_LISTE DES TÂCHES_.
A – Indiquez si chacune des affirmations suivantes concorde avec le texte sur Annie Anzieu, en répondant par oui ou par non et en citant les mots décisifs du texte. (i) Le service de la Salpêtrière évoqué était celui du Pr Basquin. (ii) Les journées du département ne réunissaient que les psychiatres du service. (iii) Les journées du département avaient lieu tous les deux ans.
B – Relevez tous les collègues désignés par leur nom entre parenthèses dans le texte sur Annie Anzieu.
C – Reprenez le texte sur Annie Anzieu à la suite de sa dernière phrase.

_PASSAGE CITÉ_.
************

C’est avec Annie Anzieu, pour la plupart d’entre nous, dans le service de psychiatrie de l’enfant et de l’adolescent de la Salpêtrière du Pr Basquin à l’époque, et dans son groupe de supervision, que nous avons fait nos premiers pas à partir du projet qu’Annie nous proposait, celui d’explorer l’approche psychanalytique de la relation thérapeutique avec l’enfant en thérapie d’enfant ou d’adolescent. Nous nous souvenons avec une immense affection d’Annie, qui a été pour nous, « apprentis du groupe de supervision », un maître à penser, une grande dame dont la présence vivante est inscrite en nous pour toujours.
Et c’est également, dans ce même service, qu’Annie Anzieu a participé, chaque année, avec ses collègues du département de psychothérapie et de psychanalyse du service (Loïse Barbey, Simone Daymas, puis Agnès Lauras-Petit, ainsi que Christian Flavigny, Lionel Rotenberg, puis aujourd’hui Estelle Louët, Caroline Thompson et moi-même) à l’organisation des journées annuelles à thème, mémorables et passionnantes, dites Les journées du département, toujours attendues et très appréciées, qui réunissaient les psychiatres et psychologues du service ainsi que des psychanalystes venus d’autres services parisiens et de nombreux psychothérapeutes en formation.

************

Lignes issues d'un jeu de données

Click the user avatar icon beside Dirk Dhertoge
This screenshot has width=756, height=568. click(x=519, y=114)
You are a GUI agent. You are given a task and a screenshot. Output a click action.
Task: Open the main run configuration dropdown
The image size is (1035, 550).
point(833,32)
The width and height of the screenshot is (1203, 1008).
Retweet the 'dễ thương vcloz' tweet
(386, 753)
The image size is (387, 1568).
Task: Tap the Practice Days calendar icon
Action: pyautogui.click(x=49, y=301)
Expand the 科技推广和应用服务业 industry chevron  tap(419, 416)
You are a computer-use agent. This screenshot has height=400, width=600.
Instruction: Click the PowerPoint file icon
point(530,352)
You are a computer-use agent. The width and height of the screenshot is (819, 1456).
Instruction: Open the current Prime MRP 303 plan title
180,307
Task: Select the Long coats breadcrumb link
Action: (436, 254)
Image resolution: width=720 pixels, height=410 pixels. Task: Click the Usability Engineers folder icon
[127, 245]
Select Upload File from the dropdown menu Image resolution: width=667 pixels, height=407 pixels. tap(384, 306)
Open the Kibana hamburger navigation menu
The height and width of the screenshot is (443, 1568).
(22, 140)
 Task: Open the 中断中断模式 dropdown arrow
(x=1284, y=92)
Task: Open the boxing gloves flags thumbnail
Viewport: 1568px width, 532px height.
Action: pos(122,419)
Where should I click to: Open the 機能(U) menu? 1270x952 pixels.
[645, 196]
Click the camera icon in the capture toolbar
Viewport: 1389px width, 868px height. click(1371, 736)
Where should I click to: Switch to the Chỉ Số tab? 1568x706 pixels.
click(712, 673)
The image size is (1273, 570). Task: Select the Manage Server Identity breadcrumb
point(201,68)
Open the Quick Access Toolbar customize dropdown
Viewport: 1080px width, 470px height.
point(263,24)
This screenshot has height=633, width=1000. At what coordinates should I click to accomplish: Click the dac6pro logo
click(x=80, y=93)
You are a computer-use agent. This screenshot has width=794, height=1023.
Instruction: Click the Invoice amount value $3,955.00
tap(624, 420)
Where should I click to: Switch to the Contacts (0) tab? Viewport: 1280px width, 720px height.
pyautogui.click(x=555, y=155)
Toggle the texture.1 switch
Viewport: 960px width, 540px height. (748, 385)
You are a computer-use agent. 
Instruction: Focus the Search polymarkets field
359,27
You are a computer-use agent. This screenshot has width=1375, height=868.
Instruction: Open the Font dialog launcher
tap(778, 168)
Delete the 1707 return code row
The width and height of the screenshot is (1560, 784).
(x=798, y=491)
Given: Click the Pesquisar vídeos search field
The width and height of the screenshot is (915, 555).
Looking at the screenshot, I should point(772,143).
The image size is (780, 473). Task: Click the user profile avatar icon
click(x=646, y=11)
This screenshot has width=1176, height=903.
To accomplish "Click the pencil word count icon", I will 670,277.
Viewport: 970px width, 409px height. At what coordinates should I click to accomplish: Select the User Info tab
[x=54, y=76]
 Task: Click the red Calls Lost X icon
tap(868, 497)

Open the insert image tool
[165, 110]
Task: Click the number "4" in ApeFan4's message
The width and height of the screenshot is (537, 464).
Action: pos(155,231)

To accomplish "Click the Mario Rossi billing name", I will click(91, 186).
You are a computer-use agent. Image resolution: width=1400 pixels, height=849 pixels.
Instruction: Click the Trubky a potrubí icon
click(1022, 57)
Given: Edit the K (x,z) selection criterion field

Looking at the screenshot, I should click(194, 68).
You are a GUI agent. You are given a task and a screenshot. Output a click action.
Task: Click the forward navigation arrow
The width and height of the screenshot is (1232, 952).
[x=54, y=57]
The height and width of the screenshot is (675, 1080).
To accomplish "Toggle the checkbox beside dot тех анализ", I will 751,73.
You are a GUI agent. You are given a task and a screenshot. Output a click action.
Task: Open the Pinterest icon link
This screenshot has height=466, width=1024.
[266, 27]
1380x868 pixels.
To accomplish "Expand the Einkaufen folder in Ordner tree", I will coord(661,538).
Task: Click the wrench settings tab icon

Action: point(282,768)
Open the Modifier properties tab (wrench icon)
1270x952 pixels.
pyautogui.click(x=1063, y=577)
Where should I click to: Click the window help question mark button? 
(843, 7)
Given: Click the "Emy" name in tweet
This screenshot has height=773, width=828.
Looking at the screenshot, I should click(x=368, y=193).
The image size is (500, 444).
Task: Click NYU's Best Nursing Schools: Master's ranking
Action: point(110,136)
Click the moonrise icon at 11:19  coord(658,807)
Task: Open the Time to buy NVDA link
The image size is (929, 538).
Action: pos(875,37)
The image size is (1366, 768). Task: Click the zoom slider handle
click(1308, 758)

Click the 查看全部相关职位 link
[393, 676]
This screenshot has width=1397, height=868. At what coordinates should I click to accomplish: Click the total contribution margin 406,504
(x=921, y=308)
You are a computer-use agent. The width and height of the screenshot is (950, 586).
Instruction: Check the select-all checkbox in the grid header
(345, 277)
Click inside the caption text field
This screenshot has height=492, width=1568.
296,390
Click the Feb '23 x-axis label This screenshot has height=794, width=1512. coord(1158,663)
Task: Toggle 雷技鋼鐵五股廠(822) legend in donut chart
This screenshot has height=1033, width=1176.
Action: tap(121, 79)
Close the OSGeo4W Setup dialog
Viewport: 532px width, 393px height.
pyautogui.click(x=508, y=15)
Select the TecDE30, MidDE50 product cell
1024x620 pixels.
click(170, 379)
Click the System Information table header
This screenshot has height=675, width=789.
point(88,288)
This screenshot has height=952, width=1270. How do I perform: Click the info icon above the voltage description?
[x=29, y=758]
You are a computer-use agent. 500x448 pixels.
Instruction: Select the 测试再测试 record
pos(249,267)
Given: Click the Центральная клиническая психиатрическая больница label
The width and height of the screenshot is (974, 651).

************

_RÉPONSES PAR TÂCHE_.
A –
(i) Oui : « de la Salpêtrière du Pr Basquin à l’époque ».
(ii) Non : « qui réunissaient les psychiatres et psychologues du service ainsi que des psychanalystes venus d’autres services parisiens et de nombreux psychothérapeutes en formation ».
(iii) Non : « a participé, chaque année » et « des journées annuelles à thème ».

B – Loïse Barbey, Simone Daymas, Agnès Lauras-Petit, Christian Flavigny, Lionel Rotenberg, Estelle Louët, Caroline Thompson.

C –
Les premières années, le tempérament affirmé d’Annie nous impressionnait, mais ses enseignements étaient un trésor unique, et inaccessible ailleurs (ou si peu à cette époque). Nous avons, durant de nombreuses années, eu la chance immense de bénéficier auprès d’Annie, de la grande richesse de sa pensée, de la qualité exceptionnelle de son écoute, et aussi de son plaisir si communicatif dans les échanges que nous avions à travers nos présentations cliniques. Elle soulignait des aspects importants dans notre travail, avec précision et subtilité, et de ce fait élargissait aussitôt le champ de nos réflexions tout en renouvelant notre confiance et notre gratitude.
Tout ceci était si précieux que nous ne pouvions que renouveler chaque année, notre inscription dans le groupe pour continuer d’apprécier la finesse de son approche et poursuivre avec elle nos échanges cliniques. Le groupe se renouvelant au fur et à mesure, et certains des « anciens » souhaitant continuer leur participation au travail de réflexion toujours approfondi d’Annie, accueillaient à ses côtés (je dirais même, aprenaient à accueillir) les plus jeunes, dans la bienveillance et le respect de cette écoute et de la réflexion commune dans le groupe, qu’elle nous a habilement appris à maintenir, les uns pour les autres.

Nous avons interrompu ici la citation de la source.